▶ Records for this exercise:
* begin *
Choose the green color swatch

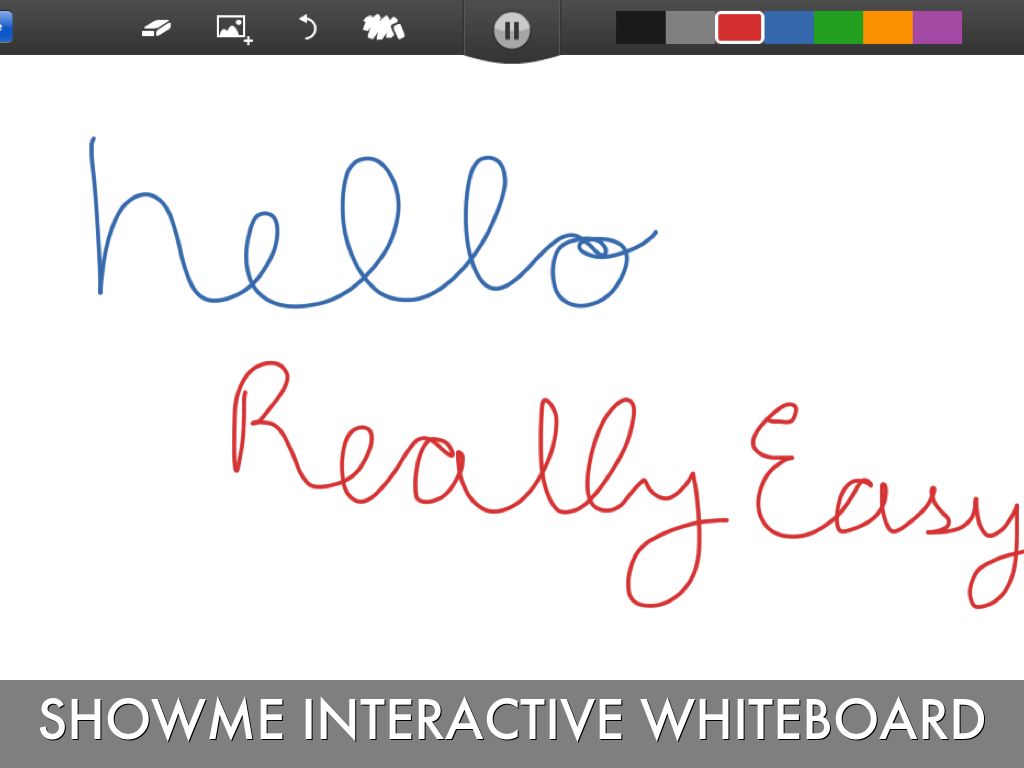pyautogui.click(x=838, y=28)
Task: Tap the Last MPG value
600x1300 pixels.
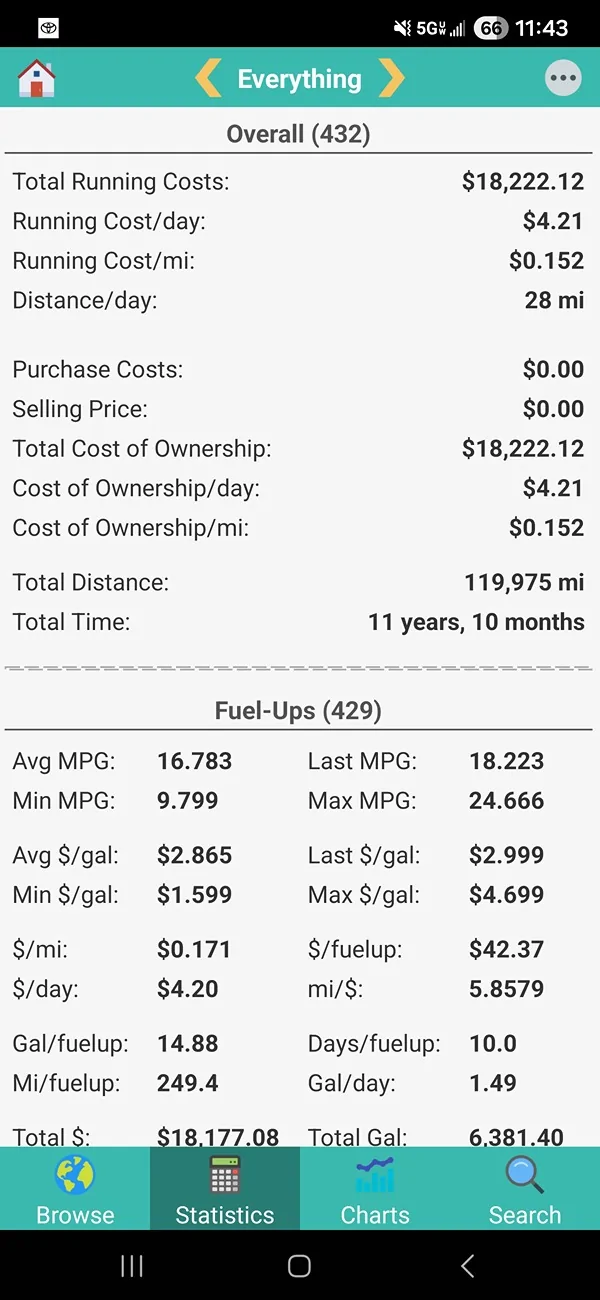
* end *
* begin *
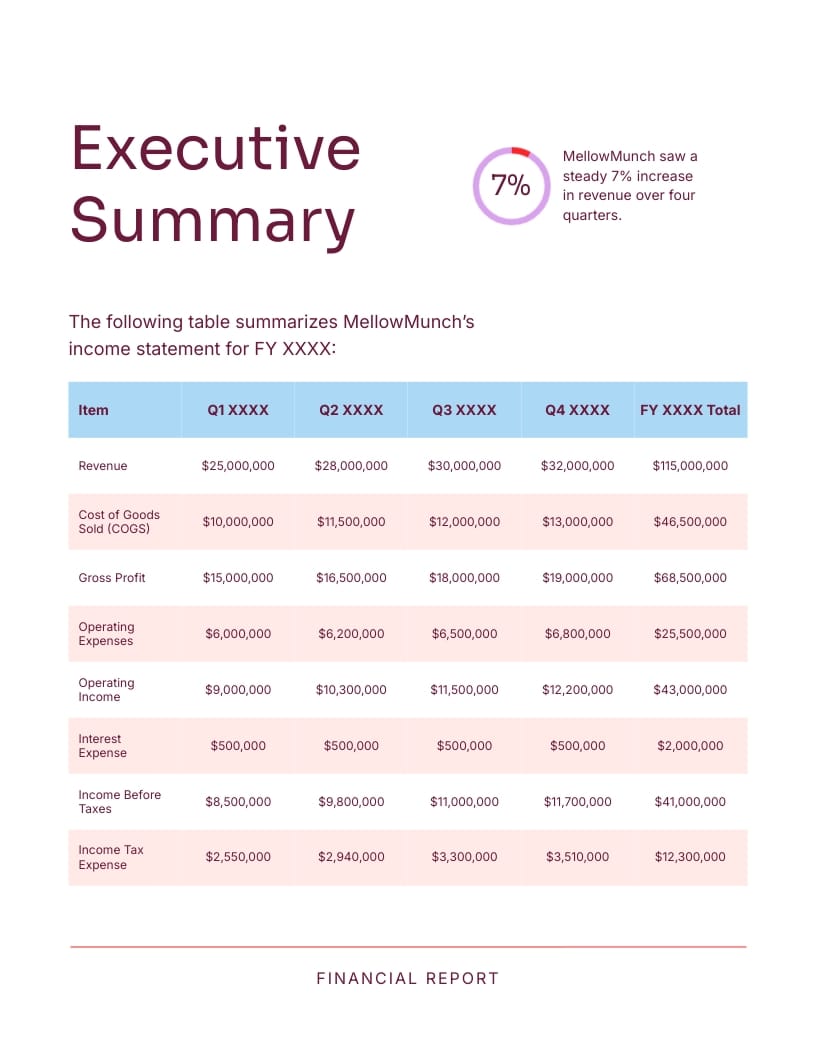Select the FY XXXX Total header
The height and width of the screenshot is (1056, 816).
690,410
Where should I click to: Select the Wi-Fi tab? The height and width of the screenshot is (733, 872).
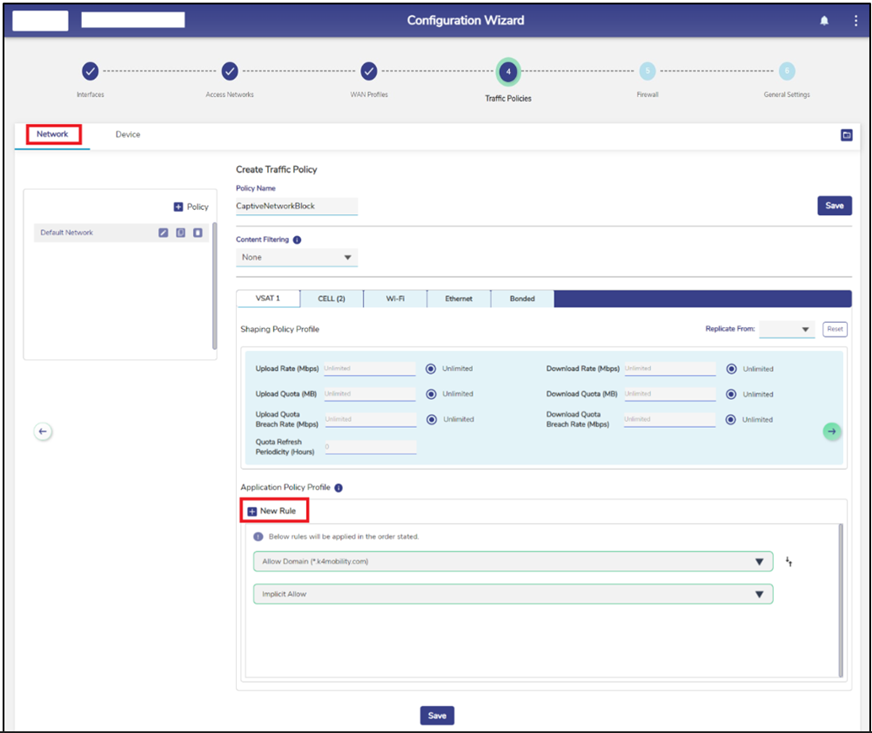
* end *
Copy the entries word for word, beginning at the line that has "Choose the green color swatch" and stopping after the line that has "600x1300 pixels.". Leave the pictures out.

Choose the green color swatch

pyautogui.click(x=838, y=28)
Task: Tap the Last MPG value
600x1300 pixels.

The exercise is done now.